To be done.
Return the records from the line with "Select Request in the sidebar" up to and including the line with "Looking at the", copying each line without any change.

Data lines.

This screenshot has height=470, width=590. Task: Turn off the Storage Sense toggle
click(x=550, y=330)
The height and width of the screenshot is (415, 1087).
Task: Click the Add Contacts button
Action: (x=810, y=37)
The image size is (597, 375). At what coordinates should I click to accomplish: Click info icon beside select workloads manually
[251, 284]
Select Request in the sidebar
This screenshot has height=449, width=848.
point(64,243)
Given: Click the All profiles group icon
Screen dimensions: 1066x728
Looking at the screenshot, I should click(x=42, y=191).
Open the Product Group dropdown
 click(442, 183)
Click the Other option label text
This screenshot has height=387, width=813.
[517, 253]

---

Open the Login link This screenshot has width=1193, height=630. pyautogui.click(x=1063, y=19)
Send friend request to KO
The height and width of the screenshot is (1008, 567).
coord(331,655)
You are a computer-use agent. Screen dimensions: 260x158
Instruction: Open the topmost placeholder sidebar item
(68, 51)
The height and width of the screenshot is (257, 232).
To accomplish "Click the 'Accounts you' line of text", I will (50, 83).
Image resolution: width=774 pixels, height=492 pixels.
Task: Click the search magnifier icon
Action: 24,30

--

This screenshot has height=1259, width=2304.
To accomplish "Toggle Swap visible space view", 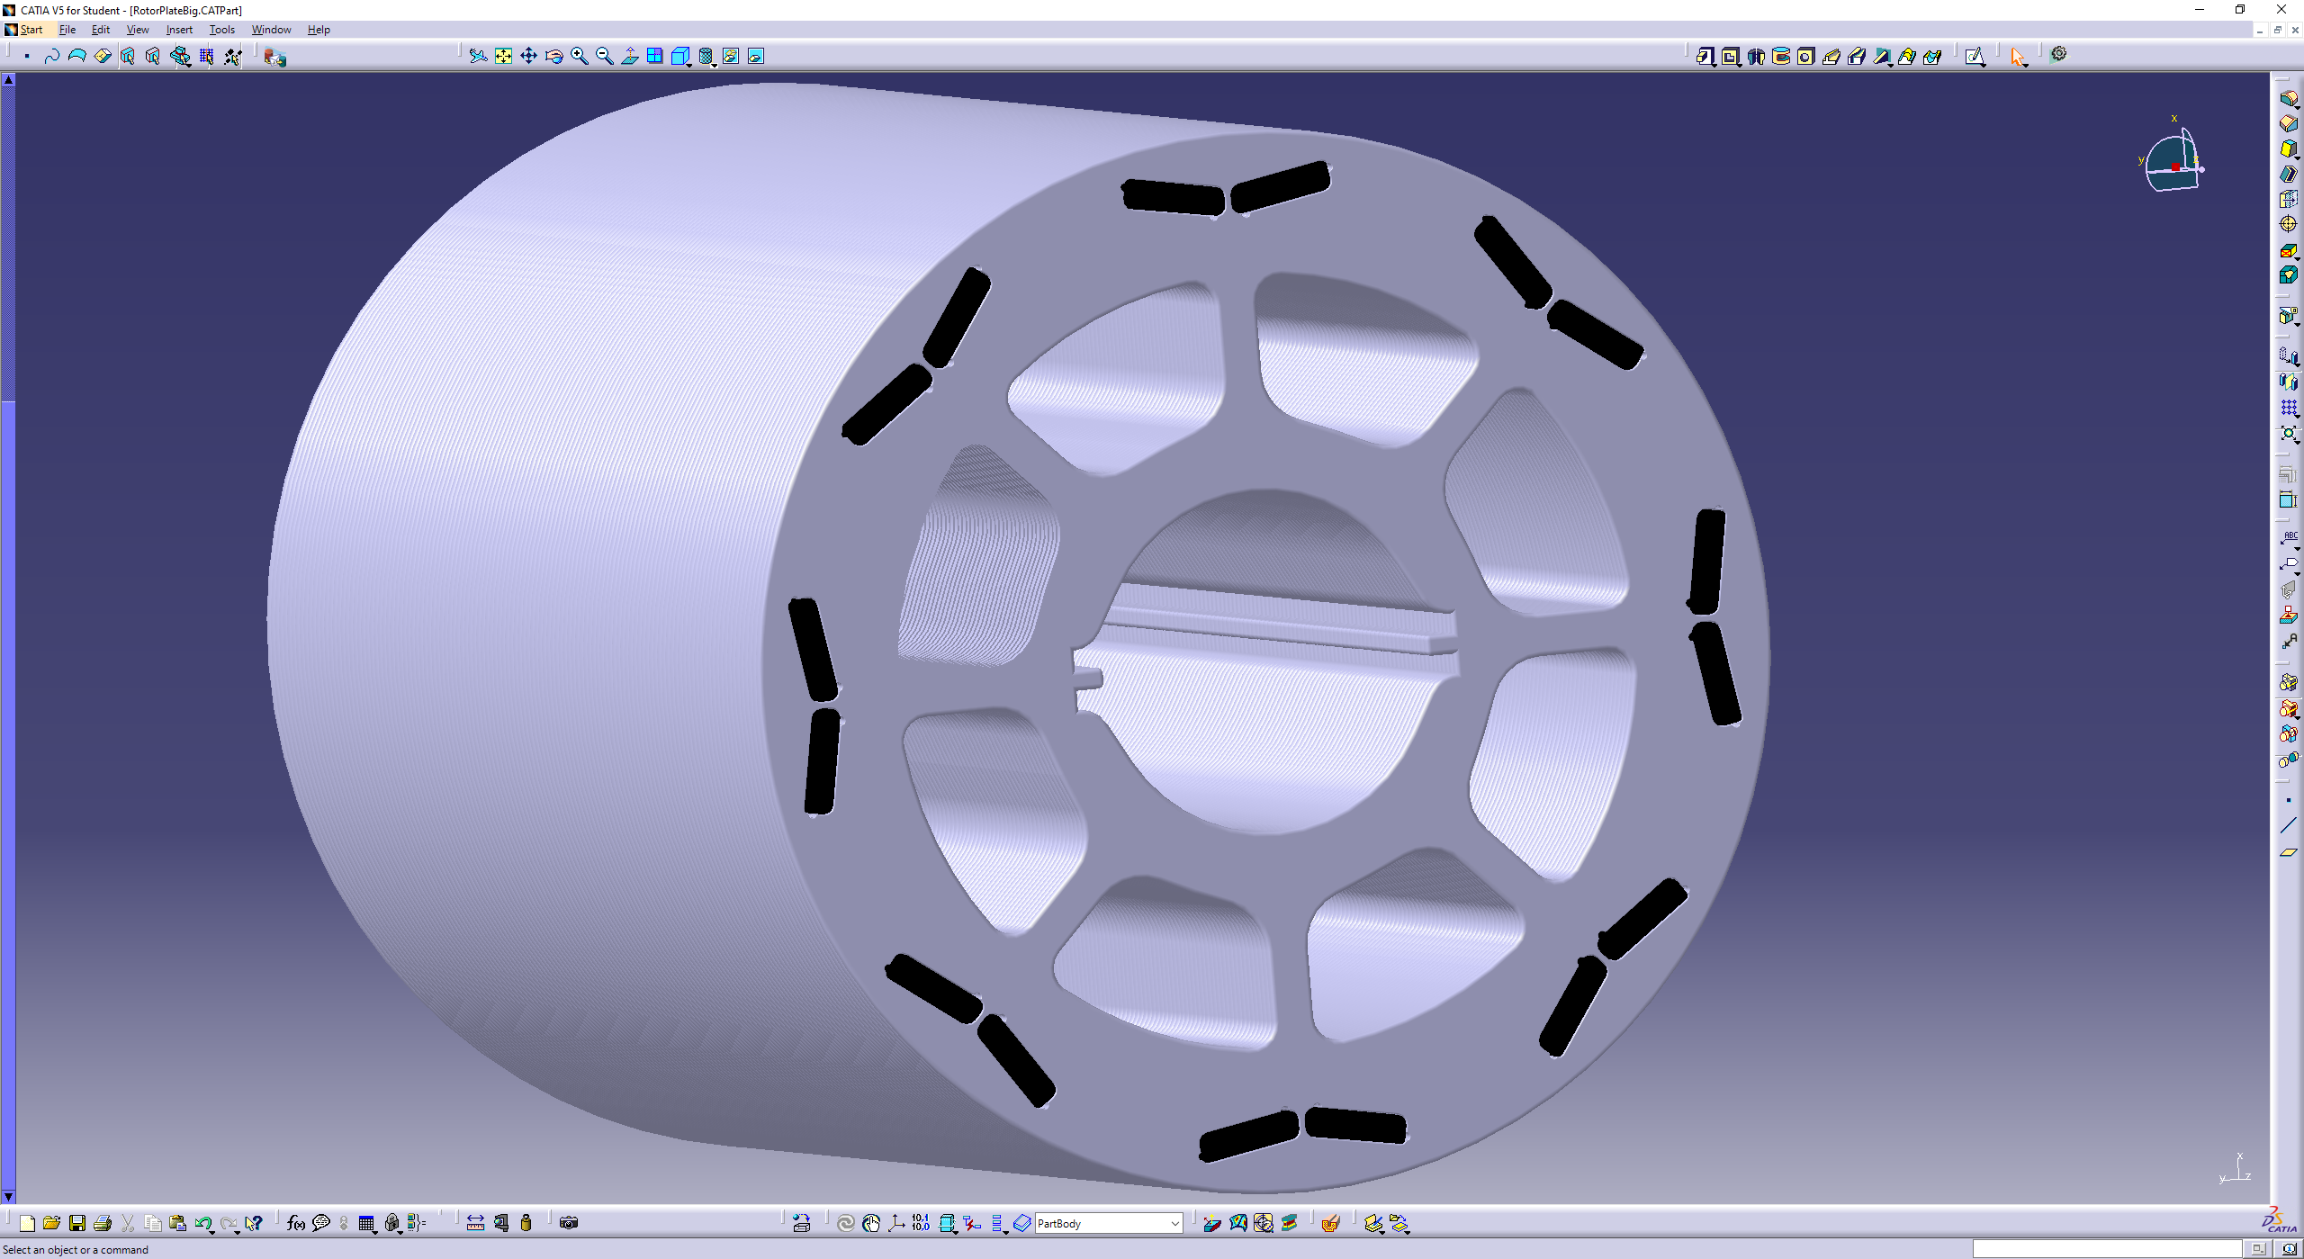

Answer to this problem.
Select Request in the sidebar
This screenshot has height=449, width=848.
point(64,243)
Given: Click the All profiles group icon
Screen dimensions: 1066x728
Looking at the screenshot, I should click(x=42, y=191).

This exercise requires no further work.